» **Selection**:
- Born: 14 March 1966 (age 59) Virum, Denmark
- Occupation: Film director
- Years active: 1995–present

= Jonas Elmer (director) =

Danish film director

Jonas Elmer (born 14 March 1966) is a Danish film director, screenwriter and previously an actor. In 1988 he was a production assistant at the set of Family Business, starring Sean Connery.

Elmer graduated in direction at the National Film School of Denmark in 1995. His debut as a director came with the Danish film Let's Get Lost which won him a Robert and Bodil Award for Best Danish Film. Since then, he has directed the Danish feature films Monas verden and Nynne. He has also directed 21 episodes of the Danish sit-com Langt fra Las Vegas. He directed his first American feature film in 2008, New in Town, starring Renée Zellweger and Harry Connick, Jr, which was released in January 2009. In 2013 he directed the film In Real Life, a production about human desire to have their unmet needs satisfied, and shows their passions, desperation and delusion.

» **Exercise instructions**:
Answer these questions using the Jonas Elmer profile.
1. In what town was Elmer born?
2. On the set of which film did he work as a production assistant in 1988?
3. Which American feature film did he direct in 2008?

» **Provided information**:
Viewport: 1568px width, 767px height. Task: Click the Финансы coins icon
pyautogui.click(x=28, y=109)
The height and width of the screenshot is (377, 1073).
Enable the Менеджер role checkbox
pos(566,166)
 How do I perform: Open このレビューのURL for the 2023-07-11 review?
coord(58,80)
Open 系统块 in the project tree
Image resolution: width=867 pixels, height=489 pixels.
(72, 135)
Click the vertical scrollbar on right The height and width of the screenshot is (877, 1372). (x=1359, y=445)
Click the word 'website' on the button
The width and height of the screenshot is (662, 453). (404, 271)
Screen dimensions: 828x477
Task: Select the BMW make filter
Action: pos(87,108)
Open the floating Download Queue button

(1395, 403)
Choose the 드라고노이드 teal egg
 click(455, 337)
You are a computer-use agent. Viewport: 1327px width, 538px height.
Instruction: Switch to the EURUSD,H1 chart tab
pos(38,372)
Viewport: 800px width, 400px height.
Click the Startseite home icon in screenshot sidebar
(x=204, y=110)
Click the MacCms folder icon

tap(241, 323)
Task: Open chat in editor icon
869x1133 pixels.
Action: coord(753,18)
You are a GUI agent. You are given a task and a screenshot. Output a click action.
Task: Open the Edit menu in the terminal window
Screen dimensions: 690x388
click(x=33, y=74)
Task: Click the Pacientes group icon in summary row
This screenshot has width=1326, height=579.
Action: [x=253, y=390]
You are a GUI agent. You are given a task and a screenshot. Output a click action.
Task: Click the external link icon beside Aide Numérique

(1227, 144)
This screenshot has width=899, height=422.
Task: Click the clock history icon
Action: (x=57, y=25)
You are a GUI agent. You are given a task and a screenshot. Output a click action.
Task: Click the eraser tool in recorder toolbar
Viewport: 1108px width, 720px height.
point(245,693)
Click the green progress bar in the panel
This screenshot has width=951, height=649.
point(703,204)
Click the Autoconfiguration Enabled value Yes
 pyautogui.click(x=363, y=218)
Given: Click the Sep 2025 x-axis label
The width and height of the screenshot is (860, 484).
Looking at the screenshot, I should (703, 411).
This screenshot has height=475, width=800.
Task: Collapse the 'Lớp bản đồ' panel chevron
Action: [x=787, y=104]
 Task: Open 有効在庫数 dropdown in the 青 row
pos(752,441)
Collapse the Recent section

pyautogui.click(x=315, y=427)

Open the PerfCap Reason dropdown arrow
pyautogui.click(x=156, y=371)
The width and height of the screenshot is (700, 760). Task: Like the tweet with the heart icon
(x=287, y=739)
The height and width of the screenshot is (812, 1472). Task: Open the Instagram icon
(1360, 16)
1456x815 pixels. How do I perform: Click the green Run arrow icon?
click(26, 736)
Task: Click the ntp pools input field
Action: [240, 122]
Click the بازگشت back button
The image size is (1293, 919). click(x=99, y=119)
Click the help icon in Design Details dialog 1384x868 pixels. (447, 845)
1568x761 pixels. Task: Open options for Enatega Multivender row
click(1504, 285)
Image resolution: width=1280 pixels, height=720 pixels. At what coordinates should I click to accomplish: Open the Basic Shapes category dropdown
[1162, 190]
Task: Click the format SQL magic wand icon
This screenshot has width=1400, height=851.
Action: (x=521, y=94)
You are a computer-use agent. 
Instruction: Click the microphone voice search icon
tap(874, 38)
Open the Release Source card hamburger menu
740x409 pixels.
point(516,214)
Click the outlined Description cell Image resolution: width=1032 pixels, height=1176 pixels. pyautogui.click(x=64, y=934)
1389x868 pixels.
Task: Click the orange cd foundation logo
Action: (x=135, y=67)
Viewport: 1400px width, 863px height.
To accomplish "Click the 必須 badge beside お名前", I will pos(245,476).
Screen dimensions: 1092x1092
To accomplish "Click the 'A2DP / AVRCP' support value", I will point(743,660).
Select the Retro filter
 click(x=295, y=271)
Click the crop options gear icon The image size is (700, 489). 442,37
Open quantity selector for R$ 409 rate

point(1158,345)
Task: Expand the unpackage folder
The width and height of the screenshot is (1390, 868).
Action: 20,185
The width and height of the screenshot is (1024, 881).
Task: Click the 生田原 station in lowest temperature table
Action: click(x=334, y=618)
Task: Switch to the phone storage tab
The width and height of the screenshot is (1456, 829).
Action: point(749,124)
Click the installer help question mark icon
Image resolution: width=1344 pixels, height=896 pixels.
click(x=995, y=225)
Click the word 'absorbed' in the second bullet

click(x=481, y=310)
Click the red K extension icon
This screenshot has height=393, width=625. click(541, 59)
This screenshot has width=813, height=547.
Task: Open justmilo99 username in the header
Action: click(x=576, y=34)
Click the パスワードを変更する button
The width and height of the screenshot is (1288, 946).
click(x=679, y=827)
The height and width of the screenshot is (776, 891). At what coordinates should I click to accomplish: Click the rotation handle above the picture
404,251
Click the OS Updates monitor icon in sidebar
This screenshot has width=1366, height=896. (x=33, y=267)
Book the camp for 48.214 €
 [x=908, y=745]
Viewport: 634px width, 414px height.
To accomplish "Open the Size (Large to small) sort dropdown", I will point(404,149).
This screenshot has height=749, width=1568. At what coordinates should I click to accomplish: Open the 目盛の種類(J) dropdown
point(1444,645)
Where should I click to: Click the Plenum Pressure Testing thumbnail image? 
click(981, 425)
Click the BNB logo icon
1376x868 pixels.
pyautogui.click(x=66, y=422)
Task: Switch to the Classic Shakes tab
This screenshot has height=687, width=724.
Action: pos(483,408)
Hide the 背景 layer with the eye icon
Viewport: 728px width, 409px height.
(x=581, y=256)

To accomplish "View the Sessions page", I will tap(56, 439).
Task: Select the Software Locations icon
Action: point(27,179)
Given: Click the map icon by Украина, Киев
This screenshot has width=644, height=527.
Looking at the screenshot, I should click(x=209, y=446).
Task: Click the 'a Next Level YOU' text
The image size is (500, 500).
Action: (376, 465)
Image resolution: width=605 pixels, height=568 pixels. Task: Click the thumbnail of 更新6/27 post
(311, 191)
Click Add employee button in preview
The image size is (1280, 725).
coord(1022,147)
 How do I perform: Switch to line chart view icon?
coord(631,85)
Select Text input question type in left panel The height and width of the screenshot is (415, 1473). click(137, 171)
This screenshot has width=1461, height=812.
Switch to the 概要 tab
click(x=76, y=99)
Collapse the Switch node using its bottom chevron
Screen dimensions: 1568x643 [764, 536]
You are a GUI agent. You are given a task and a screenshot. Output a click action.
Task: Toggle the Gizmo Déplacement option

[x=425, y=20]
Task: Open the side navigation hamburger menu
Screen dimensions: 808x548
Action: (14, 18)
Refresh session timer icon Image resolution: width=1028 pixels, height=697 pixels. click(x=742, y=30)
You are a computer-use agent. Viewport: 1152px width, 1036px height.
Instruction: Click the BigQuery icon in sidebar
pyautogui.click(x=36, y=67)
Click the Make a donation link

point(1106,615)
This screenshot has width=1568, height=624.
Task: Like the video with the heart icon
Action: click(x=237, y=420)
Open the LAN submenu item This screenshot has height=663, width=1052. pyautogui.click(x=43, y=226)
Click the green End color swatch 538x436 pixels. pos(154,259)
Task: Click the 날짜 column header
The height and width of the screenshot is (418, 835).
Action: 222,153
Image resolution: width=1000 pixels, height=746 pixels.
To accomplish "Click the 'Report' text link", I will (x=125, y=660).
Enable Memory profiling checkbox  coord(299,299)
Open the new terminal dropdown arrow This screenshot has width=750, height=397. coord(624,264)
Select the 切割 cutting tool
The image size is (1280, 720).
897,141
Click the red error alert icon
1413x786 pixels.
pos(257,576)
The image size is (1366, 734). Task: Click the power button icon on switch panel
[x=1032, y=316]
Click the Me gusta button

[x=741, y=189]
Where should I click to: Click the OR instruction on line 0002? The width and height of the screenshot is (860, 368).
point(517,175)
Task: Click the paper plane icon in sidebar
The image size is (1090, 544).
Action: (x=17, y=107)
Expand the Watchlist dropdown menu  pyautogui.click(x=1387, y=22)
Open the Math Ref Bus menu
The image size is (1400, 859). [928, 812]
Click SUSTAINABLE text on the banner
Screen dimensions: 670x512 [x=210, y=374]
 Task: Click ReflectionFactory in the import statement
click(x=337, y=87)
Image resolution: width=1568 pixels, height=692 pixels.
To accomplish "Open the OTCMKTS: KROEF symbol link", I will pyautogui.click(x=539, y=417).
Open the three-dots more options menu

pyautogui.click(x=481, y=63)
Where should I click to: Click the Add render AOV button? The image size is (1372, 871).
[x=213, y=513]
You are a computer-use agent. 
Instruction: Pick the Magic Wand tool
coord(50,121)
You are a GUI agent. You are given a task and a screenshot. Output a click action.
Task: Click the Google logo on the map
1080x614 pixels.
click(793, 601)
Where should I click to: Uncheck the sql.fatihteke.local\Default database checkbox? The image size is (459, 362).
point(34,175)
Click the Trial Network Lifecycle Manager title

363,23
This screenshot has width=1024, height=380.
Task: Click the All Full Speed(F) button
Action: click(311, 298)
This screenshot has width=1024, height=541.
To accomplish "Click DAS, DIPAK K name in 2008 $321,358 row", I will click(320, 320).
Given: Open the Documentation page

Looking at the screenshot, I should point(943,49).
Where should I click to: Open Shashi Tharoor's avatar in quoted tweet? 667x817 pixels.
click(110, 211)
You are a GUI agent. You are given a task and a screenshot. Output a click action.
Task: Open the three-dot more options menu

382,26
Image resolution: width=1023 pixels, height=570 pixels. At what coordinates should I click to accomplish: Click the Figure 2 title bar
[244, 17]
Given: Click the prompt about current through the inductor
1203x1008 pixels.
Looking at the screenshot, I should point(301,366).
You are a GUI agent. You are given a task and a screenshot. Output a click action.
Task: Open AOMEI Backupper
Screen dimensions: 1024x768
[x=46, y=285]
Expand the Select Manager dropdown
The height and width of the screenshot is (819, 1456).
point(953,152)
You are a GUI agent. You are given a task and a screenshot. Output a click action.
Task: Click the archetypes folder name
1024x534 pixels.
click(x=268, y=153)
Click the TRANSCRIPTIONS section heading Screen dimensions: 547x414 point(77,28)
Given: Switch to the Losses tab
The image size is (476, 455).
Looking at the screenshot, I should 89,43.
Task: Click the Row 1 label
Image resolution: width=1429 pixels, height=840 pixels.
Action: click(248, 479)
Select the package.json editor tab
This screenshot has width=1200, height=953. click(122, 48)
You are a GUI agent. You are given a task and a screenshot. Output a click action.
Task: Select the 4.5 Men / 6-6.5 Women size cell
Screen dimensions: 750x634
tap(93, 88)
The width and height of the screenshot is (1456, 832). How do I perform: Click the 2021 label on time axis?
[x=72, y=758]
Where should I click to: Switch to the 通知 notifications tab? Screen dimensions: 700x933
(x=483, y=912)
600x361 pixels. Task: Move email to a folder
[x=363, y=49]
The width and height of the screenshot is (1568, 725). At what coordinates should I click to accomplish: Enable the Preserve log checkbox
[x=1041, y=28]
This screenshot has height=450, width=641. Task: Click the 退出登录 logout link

» **The response**:
1. Virum, Denmark
2. Family Business
3. New in Town